Novel 2-Anilinoquinazoline derivatives as apoptosis-inducing agents in drug-resistant NSCLC cells: Integrating biological and computational evaluation.

Lung cancer remains the leading cause of cancer-related mortality worldwide, with non-small-cell lung cancer (NSCLC) accounting for approximately 85% of all cases. Despite widespread use, the limited durability of epidermal growth factor receptor (EGFR) tyrosine kinase inhibitors (TKIs) highlights the need for strategies that suppress tumour proliferation and restore apoptosis in resistant NSCLC. In this study, a series of eleven 2-anilinoquinazoline derivatives was synthesised to identify new scaffolds capable of restoring apoptotic signalling in drug-resistant NSCLC cells. Among these, JS04 emerged as the most potent derivative, exhibiting antiproliferative activity with IC₅₀ values of 8.11 ± 0.43 μM and 11.58 ± 1.68 μM against H1975 (EGFR-TKI resistant) and A549 (EGFR-independent) cell lines, respectively, outperforming gefitinib. Real-time impedance (xCELLigence) and flow cytometry analyses demonstrated that JS04 induced rapid, dose-dependent apoptosis, achieving 74% apoptotic cell death at 20 μM, substantially higher than erlotinib (13%). Proteome profiling confirmed activation of both intrinsic (downregulation of Bcl-2, Bcl-xL, and survivin) and extrinsic (upregulation of TRAIL R2/D5) apoptotic pathways, accompanied by G₂/M phase cell cycle arrest comparable to osimertinib.
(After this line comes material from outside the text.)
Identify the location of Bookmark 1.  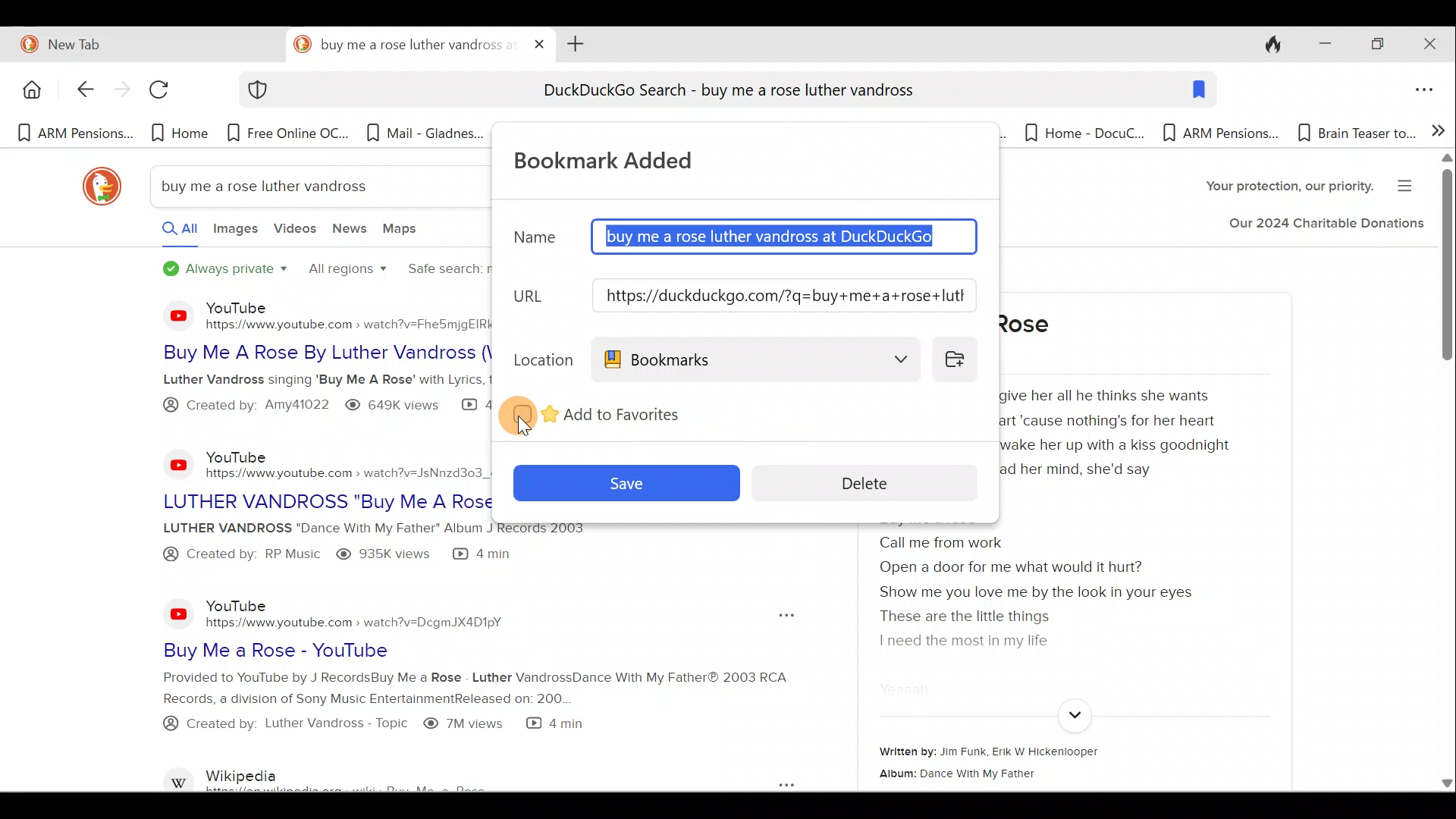
(73, 134).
Zebrafish embryo assays revealed a favourable safety profile (LC₅₀ = 38.42 ± 3.96 μM). Computational studies, molecular docking and 100 ns molecular dynamics simulations indicated that JS04 forms stable hydrogen bonds with hinge region residues MET793 and GLN791, and exhibits strong binding affinity toward the EGFR kinase. Collectively, these findings position JS04 as a promising quinazoline-based lead candidate that effectively triggers dual apoptotic mechanisms, selectivity toward H1975 cells, and demonstrates early indications of safety, warranting further biochemical validation, structure-activity optimisation, and in vivo efficacy evaluation.